Hey! Paligemma currently doesn’t return image embeddings in forward call. I will add this to my todo list
You can also obtain image hidden states by running the following, first run through vision backbone and get the last hidden state. Then run through the MM projector
Thanks for this information
I am able to get the image embedding based upon ur suggestion
Can you also pls advice me how we can get the multimodal and text embedding from the paligemma model.
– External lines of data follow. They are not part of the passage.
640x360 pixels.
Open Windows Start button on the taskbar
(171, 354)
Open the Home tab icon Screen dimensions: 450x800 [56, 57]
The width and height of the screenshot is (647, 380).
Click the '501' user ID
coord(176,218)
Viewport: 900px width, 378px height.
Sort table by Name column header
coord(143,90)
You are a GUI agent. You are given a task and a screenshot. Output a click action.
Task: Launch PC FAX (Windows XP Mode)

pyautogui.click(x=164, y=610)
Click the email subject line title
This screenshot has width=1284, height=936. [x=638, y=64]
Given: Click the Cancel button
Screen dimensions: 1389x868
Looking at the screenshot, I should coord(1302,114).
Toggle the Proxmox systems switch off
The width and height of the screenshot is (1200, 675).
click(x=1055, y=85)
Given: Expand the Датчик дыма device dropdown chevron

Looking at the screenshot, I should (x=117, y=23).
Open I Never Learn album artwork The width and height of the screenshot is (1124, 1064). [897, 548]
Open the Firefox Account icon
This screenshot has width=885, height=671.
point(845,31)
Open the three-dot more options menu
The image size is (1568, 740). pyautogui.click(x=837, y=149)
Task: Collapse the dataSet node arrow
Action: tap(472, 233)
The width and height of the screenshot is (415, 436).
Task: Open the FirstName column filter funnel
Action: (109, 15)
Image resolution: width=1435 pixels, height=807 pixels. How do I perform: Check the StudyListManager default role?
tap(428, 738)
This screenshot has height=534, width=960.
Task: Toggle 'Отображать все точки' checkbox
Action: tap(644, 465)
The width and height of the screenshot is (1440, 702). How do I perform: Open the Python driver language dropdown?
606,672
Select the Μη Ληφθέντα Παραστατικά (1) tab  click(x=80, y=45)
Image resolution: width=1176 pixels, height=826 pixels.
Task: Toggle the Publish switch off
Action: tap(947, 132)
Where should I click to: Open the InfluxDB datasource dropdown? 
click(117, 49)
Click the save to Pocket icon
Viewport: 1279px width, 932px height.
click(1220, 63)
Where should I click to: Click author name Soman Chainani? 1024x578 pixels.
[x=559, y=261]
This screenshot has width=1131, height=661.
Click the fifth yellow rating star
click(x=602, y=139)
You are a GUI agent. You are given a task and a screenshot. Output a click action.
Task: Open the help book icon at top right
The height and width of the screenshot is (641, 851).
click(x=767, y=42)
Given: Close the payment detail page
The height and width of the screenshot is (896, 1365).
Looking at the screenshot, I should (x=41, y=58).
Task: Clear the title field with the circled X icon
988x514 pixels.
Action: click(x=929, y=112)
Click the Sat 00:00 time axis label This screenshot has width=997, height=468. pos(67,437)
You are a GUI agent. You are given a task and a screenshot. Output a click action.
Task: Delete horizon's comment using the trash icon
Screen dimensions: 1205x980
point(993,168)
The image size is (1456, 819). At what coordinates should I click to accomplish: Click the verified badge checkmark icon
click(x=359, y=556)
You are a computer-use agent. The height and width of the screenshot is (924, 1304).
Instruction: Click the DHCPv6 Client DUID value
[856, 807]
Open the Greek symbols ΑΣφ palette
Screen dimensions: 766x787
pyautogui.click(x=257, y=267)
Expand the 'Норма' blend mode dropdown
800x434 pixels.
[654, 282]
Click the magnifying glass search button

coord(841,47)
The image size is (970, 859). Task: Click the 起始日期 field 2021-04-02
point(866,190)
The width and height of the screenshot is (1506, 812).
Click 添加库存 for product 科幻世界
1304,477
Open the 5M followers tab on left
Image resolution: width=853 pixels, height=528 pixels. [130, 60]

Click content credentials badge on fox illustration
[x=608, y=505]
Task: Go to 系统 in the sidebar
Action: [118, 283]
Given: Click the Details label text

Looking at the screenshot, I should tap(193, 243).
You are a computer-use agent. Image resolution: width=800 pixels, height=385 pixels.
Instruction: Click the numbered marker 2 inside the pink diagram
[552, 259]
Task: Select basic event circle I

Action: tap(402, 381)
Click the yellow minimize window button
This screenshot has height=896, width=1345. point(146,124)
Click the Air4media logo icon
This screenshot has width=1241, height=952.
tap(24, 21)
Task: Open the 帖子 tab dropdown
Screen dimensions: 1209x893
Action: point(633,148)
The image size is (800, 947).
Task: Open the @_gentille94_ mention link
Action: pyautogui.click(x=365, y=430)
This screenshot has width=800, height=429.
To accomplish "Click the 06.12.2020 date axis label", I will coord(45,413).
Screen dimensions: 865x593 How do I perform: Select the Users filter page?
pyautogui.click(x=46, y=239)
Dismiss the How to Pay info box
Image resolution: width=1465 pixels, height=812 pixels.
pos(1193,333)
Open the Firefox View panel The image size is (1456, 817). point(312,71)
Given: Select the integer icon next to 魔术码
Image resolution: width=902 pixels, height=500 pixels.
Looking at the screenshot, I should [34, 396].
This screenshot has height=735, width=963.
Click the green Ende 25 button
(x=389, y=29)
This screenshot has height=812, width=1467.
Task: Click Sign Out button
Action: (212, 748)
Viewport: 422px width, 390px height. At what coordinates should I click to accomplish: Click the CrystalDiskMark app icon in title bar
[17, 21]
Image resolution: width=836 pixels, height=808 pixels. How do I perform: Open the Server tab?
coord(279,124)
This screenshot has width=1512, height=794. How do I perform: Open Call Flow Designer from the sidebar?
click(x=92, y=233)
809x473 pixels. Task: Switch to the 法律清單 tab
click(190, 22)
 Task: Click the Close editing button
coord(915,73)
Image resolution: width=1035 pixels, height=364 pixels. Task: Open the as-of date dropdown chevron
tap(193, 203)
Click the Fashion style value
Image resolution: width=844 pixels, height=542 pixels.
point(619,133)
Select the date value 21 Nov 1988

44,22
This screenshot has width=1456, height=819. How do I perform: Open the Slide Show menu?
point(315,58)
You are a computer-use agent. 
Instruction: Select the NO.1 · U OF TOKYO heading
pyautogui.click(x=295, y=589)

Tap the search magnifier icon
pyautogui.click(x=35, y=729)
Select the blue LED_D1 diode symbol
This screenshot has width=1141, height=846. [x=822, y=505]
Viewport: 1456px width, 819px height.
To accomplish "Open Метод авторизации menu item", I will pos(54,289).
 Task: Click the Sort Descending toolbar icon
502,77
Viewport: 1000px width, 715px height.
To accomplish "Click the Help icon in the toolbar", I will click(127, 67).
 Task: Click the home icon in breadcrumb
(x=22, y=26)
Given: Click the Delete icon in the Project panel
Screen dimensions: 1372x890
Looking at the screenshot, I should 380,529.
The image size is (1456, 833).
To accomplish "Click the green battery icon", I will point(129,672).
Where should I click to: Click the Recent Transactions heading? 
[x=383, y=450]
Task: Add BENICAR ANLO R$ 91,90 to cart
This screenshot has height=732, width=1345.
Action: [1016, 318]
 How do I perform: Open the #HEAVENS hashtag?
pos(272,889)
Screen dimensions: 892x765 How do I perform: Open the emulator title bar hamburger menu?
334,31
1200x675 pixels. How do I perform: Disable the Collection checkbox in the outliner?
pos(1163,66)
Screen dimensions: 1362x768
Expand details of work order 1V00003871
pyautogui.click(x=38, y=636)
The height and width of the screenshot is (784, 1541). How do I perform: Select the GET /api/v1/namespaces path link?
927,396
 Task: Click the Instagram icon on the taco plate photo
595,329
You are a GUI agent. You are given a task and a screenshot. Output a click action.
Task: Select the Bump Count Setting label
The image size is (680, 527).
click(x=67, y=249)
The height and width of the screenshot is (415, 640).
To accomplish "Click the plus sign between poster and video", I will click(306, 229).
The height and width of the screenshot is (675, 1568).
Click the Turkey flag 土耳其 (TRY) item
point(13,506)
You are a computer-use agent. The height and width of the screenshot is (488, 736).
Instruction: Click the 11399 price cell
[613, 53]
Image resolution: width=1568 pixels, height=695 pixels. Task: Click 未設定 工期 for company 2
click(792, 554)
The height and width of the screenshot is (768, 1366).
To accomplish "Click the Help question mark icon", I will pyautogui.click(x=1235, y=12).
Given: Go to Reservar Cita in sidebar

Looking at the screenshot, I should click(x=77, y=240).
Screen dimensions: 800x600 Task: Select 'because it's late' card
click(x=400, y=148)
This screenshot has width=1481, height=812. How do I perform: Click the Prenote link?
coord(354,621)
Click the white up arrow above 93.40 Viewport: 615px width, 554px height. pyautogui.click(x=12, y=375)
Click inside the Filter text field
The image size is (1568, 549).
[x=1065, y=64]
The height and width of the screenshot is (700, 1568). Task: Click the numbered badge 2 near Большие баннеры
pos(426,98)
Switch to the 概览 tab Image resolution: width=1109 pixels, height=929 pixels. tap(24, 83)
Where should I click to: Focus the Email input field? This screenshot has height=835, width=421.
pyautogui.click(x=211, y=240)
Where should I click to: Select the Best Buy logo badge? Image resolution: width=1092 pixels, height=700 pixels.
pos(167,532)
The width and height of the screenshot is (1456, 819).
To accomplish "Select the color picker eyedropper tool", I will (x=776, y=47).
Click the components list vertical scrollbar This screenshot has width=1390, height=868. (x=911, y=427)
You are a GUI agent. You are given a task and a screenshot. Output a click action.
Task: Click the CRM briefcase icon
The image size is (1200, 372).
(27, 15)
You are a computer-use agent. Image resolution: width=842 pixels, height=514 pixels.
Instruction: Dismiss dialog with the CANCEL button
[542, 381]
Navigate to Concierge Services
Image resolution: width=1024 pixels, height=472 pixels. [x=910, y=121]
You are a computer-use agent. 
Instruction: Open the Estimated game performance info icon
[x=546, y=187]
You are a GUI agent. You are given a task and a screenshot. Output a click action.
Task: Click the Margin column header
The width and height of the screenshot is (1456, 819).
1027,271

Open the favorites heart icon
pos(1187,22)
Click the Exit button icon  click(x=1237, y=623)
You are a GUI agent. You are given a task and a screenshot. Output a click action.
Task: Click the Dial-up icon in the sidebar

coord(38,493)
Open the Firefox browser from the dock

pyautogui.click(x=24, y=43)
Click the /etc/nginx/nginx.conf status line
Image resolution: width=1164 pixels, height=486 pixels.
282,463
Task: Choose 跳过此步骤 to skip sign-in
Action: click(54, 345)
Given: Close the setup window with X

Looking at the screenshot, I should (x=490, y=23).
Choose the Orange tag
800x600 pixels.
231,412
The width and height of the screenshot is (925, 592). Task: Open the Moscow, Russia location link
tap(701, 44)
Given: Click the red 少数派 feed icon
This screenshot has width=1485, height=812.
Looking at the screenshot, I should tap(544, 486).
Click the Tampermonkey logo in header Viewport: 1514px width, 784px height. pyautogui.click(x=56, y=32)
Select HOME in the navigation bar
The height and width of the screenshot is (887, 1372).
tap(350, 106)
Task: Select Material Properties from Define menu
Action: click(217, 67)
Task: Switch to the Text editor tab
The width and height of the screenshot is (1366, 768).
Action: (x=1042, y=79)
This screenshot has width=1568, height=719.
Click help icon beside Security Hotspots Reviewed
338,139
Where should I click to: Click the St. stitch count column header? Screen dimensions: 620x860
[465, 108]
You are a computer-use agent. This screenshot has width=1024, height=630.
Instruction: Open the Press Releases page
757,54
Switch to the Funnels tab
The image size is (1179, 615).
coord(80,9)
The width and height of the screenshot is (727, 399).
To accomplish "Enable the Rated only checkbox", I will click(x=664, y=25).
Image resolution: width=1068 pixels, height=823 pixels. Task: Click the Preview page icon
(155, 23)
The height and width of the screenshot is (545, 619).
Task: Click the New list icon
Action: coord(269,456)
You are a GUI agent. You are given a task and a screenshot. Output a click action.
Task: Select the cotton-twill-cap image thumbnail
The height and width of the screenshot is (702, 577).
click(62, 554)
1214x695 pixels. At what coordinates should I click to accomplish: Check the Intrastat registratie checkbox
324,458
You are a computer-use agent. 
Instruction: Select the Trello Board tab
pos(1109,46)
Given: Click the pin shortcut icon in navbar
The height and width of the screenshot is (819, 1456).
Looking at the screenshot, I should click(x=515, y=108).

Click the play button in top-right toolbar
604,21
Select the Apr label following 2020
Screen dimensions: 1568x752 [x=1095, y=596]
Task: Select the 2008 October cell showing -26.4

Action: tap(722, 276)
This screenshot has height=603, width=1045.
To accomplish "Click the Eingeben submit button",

Currently I thought of using Paligemma for multimodel image search
Hey, do you have any update on how to get multi-modal embeddings? maybe it is via self.language_model.get_output_embeddings, which for Gemma is self.lm_head?
Sorry, I didn’t see the prev reply. Can you elaborate on what you mean by multimodal embedding?
Paligemma, in contrast to some other VLMs, was not trained for image-text search thus does not have dedicated embedding layers for multimodal. Rather it has a separate image and a separate text embedding, which are usually concated to feed into an LLM. For image-text search among VLMs I know that BLIP had a similar functionaluty, but you might also prefer to use a more classic way like CLIP or Flava
Sorry for the confusion. I meant a single sentence embedding that encodes both image and text at the end of the text decoder. Now that I check in detail the architecture, as you mention there is no embedding for such case.
Based on the code you provided I have a few questions:
Why do you normalize using (model.config.hidden_size**0.5)?
The embeddings are shaped (batch size, 256, 2048). In the case I wanted a single image representation per image (batch size, 2048). would you take the mean pooling or the contextualised embedding of the last image token? (maybe you have another suggestion to reduce the dimensionality)
The normalization is done because the Paligemma model internally does the same thing before merging image and text embeddings. The code snippet is simply copy-paste from library codebase
Yes, since the ViT backbone returns images of patch_size * image_size length. You can try to do mean pooling or any other method, but you should note that changing model architecture means we’ll need to train the model. There are no available weights afaik for Paligemma image-text retrieval. That is why I was suggesting as an easy option take one of pre-trained weights on other models and fine-tune on your own domain which will be easier and less resource consuming
Hi! I want to know how to get both text and image embeddings. I tried the code which are shown in the first and second messages, but I can’t run them. Also, I tried to get them by using another VL model, so if you have some tips for doing these kinds of things, please tell me!